Inspiration
Justin’s father is low vision, and watching sports with him made one problem impossible to ignore: broadcasts are still designed for people who can clearly see the screen. Soccer commentary captures the emotion of a match, but it often skips the visual context that sighted fans take for granted. A commentator might yell “what a chance,” but a low-vision fan may still not know where the ball was, who was open, which direction the attack was moving, or why the stadium reacted.

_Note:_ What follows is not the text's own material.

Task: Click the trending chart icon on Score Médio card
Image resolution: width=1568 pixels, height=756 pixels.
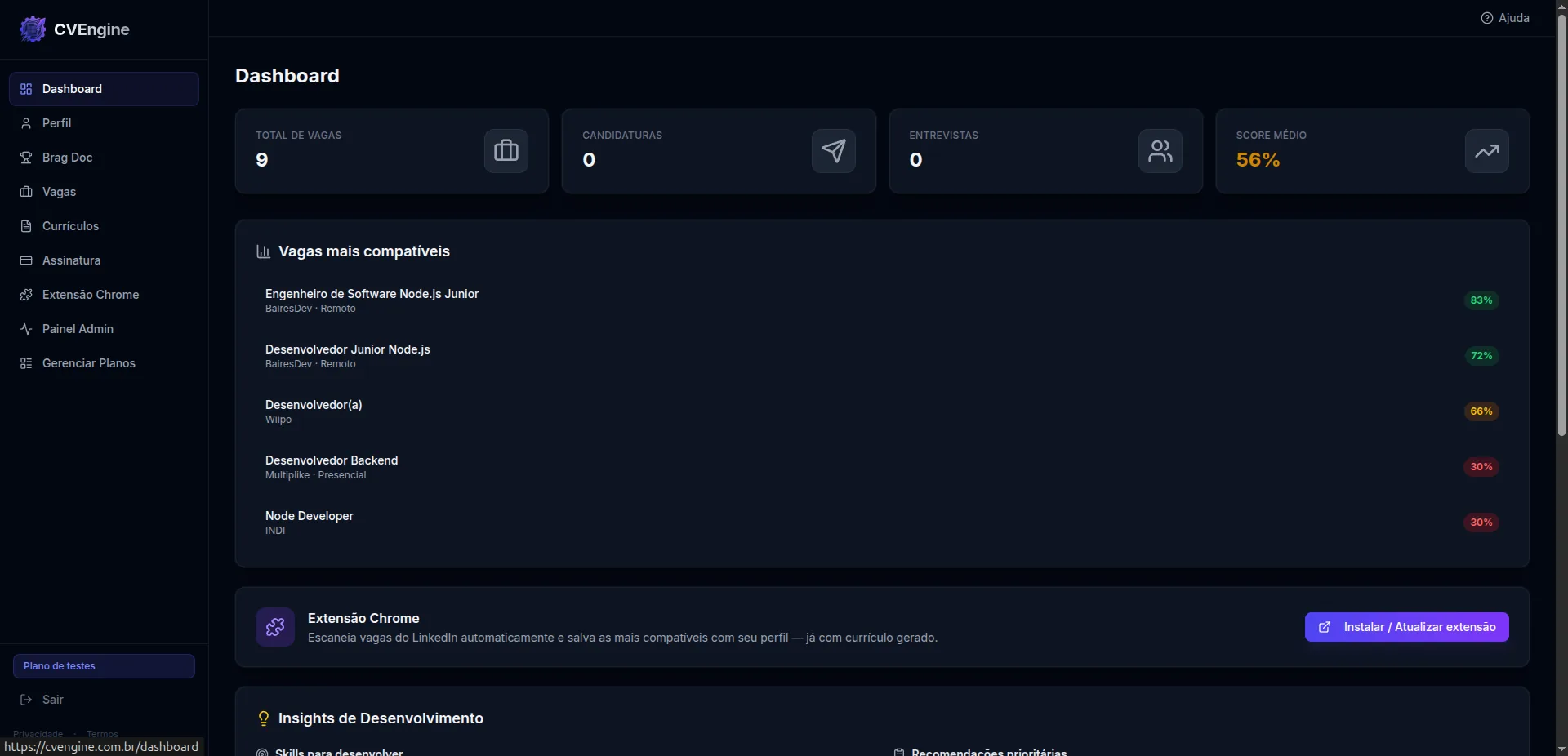Action: coord(1486,151)
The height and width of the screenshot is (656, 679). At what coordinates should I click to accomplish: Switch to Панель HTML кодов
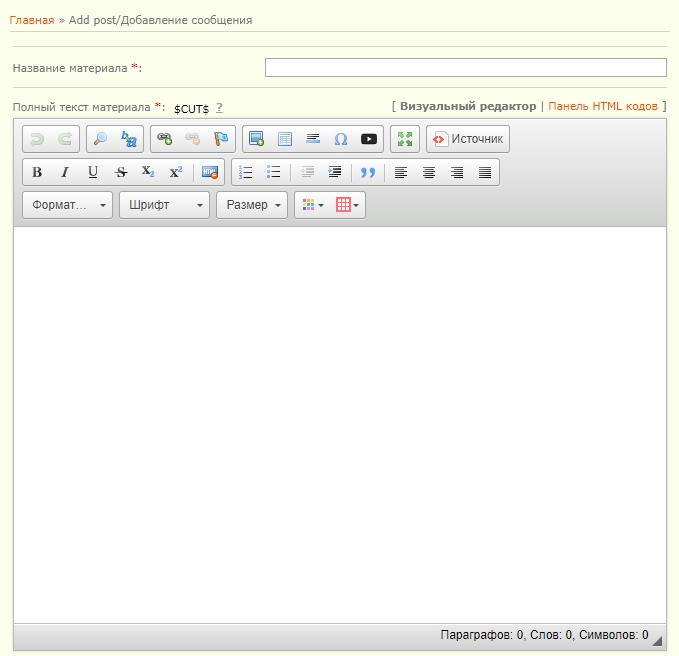(603, 106)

Existing accessibility solutions for sports are still limited. Most tools focus on subtitles, screen readers, or generic text-to-speech, but those do not solve the core problem of live sports: the most important information is spatial and visual. Fans need to understand the field, the movement, the pressure, and the moment, not just hear a transcript.
This is not just one family’s problem. Vision impairment affects approximately 2.2 billion people worldwide, and sports remain one of the most shared cultural experiences in the world. MatchVision was built to make that experience more accessible, independent, and emotionally complete.
What it does
MatchVision is a voice-first accessibility companion for blind and low-vision soccer fans. It acts as a missing visual layer for the match, turning soccer video into concise audio-descriptive commentary and natural voice Q&A.

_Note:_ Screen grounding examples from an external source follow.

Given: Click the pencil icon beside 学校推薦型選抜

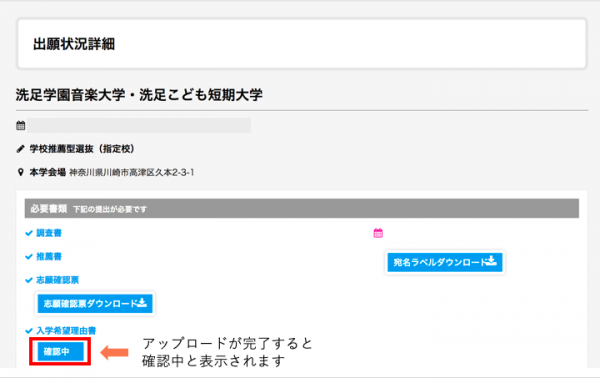Looking at the screenshot, I should point(21,149).
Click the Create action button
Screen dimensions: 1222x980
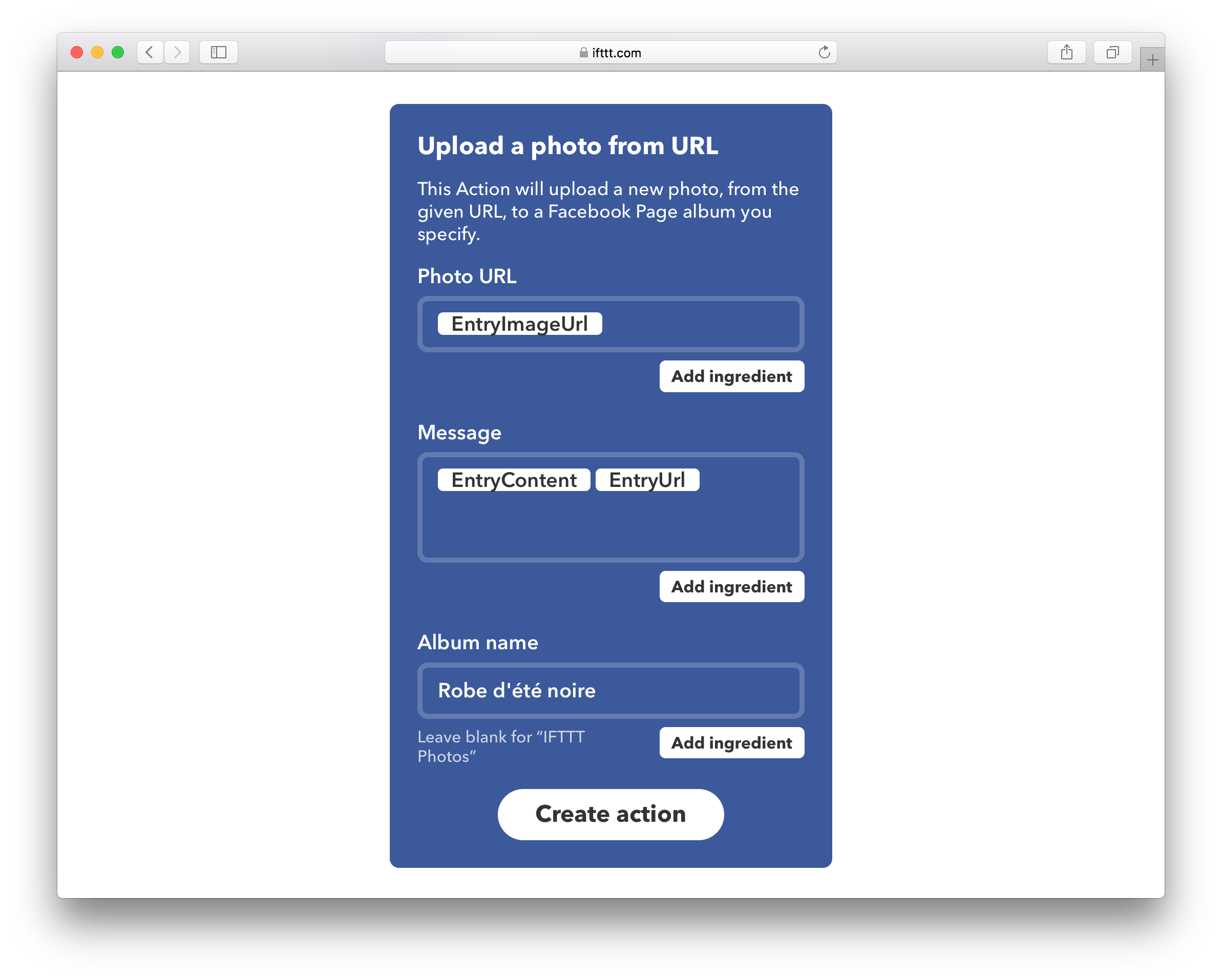(x=610, y=814)
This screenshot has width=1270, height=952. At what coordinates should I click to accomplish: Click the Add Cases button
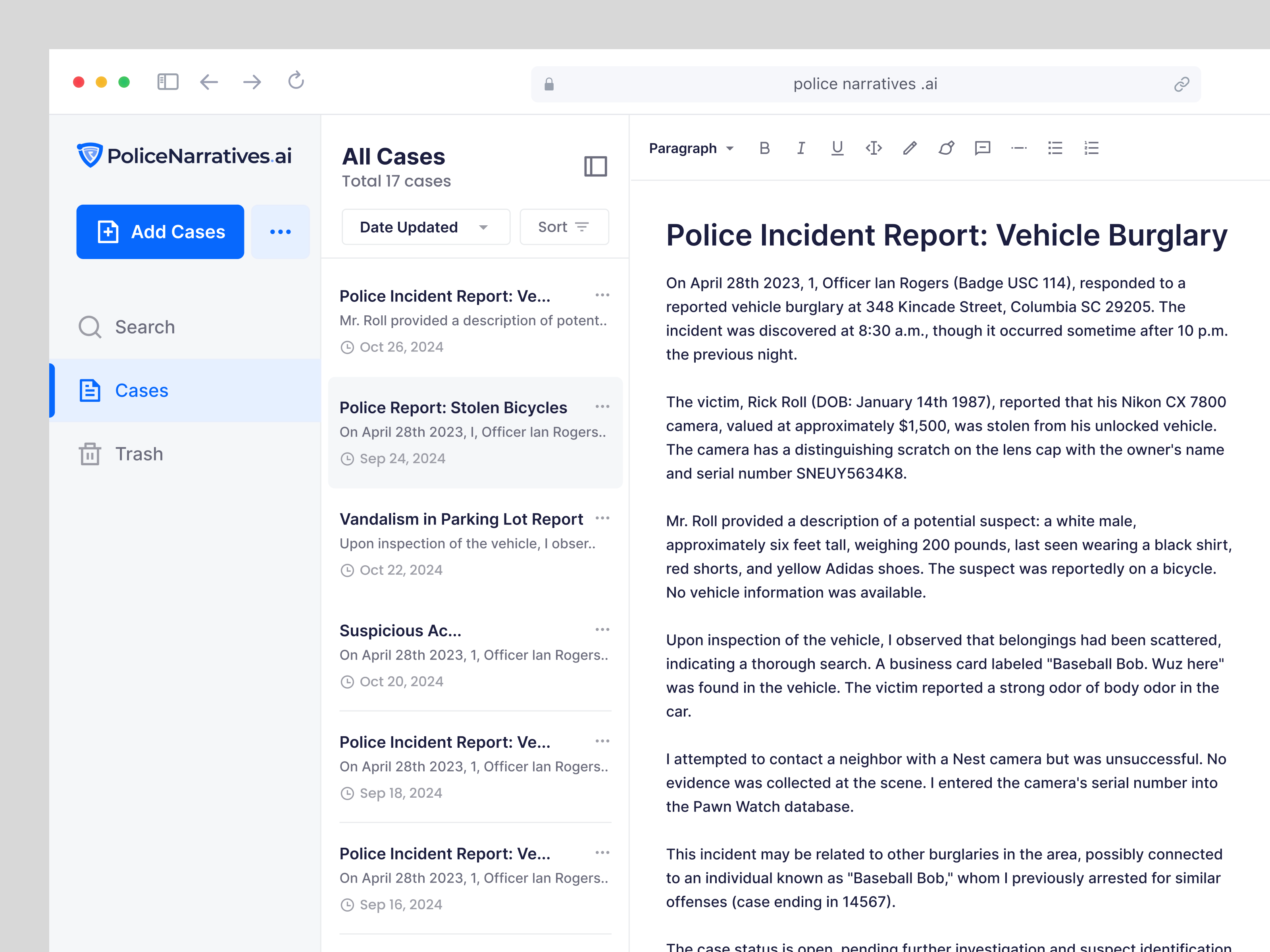pyautogui.click(x=160, y=232)
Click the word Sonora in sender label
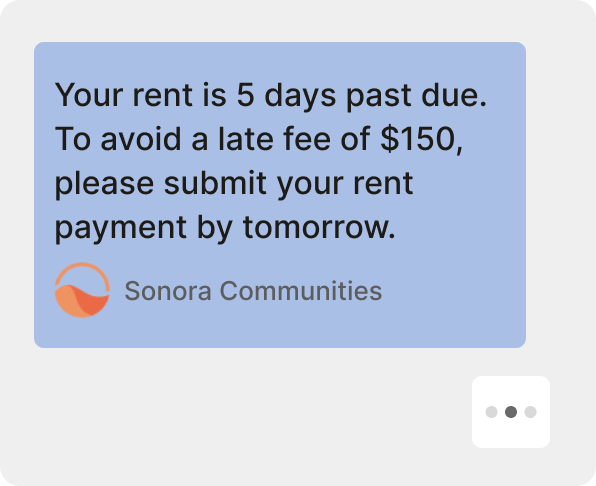The height and width of the screenshot is (486, 596). (x=168, y=291)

Instead of giving generic commentary, MatchVision explains the visual details that matter:
- where the ball is
- who has possession
- which direction the attack is moving
- where pressure is coming from
- who has space
- what key event just happened
- why the crowd reacted
Users can ask questions like:
- “What just happened?”
- “Where is the ball?”
- “Who has space?”
- “Give me tactical detail.”
MatchVision responds with short, spoken answers designed for live play.
The key idea behind MatchVision is that not every part of a frame matters equally. We used human gaze heatmaps to identify the regions people naturally focus on during soccer clips, then used those heatmaps to guide the vision-language model toward the most important parts of the play. We also used human annotations from Terac to improve the captions themselves, teaching the model to produce descriptions that are useful for accessibility: spatially clear, concise, grounded, and focused on the moment.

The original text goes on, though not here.